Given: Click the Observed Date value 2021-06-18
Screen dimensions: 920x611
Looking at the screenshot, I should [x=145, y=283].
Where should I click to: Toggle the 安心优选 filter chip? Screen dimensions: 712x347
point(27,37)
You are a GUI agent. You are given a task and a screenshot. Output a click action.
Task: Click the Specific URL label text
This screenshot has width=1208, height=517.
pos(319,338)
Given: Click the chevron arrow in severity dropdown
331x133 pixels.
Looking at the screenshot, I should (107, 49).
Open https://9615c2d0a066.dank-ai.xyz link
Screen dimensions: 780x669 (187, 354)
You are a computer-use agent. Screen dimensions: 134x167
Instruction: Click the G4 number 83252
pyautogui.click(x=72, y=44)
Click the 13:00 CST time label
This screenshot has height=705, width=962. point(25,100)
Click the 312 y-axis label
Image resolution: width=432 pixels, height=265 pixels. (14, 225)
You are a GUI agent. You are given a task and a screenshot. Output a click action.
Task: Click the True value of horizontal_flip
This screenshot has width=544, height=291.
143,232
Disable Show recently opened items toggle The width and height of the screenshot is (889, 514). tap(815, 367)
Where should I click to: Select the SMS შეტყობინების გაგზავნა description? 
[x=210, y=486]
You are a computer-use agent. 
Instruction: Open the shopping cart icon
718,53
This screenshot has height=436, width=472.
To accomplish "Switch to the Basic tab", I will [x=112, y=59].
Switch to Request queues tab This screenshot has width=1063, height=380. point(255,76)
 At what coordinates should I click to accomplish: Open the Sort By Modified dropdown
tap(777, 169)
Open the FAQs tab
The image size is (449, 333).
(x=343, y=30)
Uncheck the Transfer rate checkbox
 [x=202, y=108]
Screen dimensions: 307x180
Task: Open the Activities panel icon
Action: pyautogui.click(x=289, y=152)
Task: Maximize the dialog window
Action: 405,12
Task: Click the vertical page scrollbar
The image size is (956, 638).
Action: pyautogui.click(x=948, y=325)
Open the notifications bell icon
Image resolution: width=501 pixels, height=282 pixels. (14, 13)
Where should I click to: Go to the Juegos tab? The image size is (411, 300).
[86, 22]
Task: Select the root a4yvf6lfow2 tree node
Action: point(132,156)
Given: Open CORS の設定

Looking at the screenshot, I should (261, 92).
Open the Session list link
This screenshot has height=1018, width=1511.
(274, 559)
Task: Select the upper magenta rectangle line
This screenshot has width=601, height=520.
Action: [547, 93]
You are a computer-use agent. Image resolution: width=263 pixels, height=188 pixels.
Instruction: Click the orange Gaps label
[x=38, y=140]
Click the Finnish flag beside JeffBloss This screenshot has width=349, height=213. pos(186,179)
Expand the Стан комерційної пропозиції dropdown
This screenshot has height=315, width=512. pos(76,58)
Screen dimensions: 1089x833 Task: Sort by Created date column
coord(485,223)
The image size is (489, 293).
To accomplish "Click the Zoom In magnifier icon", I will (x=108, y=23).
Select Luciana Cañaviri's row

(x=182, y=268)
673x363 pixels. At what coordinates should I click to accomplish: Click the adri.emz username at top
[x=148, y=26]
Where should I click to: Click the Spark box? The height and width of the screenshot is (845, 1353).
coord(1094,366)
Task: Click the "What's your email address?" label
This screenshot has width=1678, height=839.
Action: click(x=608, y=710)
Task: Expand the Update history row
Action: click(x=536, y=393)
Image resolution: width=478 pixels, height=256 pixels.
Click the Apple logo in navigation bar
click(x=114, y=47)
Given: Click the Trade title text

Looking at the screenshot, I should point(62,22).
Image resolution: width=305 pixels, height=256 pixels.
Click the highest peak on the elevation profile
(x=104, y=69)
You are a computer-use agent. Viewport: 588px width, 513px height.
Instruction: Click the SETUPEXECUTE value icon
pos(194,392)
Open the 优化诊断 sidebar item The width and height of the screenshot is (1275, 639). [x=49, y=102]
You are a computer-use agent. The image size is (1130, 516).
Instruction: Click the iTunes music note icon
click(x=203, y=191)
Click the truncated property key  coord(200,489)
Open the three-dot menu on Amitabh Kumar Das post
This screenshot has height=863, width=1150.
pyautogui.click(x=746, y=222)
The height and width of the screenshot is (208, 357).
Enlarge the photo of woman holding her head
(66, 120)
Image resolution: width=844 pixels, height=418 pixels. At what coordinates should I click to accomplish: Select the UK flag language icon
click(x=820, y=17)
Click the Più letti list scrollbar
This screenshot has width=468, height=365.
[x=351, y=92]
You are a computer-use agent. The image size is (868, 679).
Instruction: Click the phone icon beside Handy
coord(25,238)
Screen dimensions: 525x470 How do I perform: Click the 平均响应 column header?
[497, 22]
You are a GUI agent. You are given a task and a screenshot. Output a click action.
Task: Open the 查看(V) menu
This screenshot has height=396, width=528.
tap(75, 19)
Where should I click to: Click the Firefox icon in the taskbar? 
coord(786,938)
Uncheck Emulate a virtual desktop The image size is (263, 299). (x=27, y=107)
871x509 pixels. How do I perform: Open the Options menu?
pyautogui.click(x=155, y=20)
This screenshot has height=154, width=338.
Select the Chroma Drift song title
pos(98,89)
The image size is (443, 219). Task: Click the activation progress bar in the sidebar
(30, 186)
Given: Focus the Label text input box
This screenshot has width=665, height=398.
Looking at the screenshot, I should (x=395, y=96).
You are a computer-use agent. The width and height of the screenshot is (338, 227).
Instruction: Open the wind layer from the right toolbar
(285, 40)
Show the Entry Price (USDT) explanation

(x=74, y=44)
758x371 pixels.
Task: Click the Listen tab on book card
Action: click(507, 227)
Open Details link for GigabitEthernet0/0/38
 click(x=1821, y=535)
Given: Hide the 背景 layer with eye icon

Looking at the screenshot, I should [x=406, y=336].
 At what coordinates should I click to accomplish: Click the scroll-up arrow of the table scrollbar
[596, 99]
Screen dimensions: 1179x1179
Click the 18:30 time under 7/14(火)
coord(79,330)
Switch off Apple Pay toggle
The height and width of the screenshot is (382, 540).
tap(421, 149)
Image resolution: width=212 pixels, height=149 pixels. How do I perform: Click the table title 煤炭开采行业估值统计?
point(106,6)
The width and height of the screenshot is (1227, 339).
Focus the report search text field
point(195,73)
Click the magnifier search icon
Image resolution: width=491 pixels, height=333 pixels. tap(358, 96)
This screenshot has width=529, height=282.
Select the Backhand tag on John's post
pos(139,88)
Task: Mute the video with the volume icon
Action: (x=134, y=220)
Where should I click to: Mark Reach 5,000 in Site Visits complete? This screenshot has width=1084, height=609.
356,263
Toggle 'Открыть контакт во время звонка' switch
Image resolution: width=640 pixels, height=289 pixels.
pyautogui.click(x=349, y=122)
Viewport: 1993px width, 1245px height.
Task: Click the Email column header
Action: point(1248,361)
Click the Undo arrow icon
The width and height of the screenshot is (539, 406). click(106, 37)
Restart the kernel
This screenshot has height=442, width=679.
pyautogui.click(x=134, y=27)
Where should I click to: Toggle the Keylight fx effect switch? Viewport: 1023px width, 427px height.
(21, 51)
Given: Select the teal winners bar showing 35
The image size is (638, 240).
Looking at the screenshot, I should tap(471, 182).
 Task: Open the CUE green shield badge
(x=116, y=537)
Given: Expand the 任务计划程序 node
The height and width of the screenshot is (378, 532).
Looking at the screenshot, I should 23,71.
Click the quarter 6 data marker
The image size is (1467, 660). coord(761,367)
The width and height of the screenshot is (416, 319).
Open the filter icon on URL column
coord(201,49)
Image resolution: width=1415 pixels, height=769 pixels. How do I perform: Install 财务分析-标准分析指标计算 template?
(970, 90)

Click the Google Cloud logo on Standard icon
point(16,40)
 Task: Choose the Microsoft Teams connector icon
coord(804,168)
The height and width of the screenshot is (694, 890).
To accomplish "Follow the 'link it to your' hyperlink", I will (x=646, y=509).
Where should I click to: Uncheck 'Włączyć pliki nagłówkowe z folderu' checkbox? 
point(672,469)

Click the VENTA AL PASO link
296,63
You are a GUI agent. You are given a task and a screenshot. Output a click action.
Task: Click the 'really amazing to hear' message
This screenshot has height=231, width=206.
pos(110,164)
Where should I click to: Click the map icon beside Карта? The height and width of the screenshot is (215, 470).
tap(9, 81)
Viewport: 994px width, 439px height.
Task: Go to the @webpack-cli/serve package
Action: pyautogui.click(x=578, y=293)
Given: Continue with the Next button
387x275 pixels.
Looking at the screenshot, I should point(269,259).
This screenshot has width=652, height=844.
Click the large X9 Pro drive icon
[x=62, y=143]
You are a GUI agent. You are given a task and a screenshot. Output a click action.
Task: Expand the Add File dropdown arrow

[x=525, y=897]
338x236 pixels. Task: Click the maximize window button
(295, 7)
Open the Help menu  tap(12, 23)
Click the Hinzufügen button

====

To do: Set down verbatim only the lines between the start of the data above and the line with "Switch to Request", both boundaries included.

Exercise response:
Given: Click the Observed Date value 2021-06-18
Screen dimensions: 920x611
Looking at the screenshot, I should [x=145, y=283].
Where should I click to: Toggle the 安心优选 filter chip? Screen dimensions: 712x347
point(27,37)
You are a GUI agent. You are given a task and a screenshot. Output a click action.
Task: Click the Specific URL label text
This screenshot has width=1208, height=517.
pos(319,338)
Given: Click the chevron arrow in severity dropdown
331x133 pixels.
Looking at the screenshot, I should (107, 49).
Open https://9615c2d0a066.dank-ai.xyz link
Screen dimensions: 780x669 (187, 354)
You are a computer-use agent. Screen dimensions: 134x167
Instruction: Click the G4 number 83252
pyautogui.click(x=72, y=44)
Click the 13:00 CST time label
This screenshot has height=705, width=962. point(25,100)
Click the 312 y-axis label
Image resolution: width=432 pixels, height=265 pixels. (14, 225)
You are a GUI agent. You are given a task and a screenshot. Output a click action.
Task: Click the True value of horizontal_flip
This screenshot has width=544, height=291.
143,232
Disable Show recently opened items toggle The width and height of the screenshot is (889, 514). tap(815, 367)
Where should I click to: Select the SMS შეტყობინების გაგზავნა description? 
[x=210, y=486]
You are a computer-use agent. 
Instruction: Open the shopping cart icon
718,53
This screenshot has height=436, width=472.
To accomplish "Switch to the Basic tab", I will [x=112, y=59].
Switch to Request queues tab This screenshot has width=1063, height=380. point(255,76)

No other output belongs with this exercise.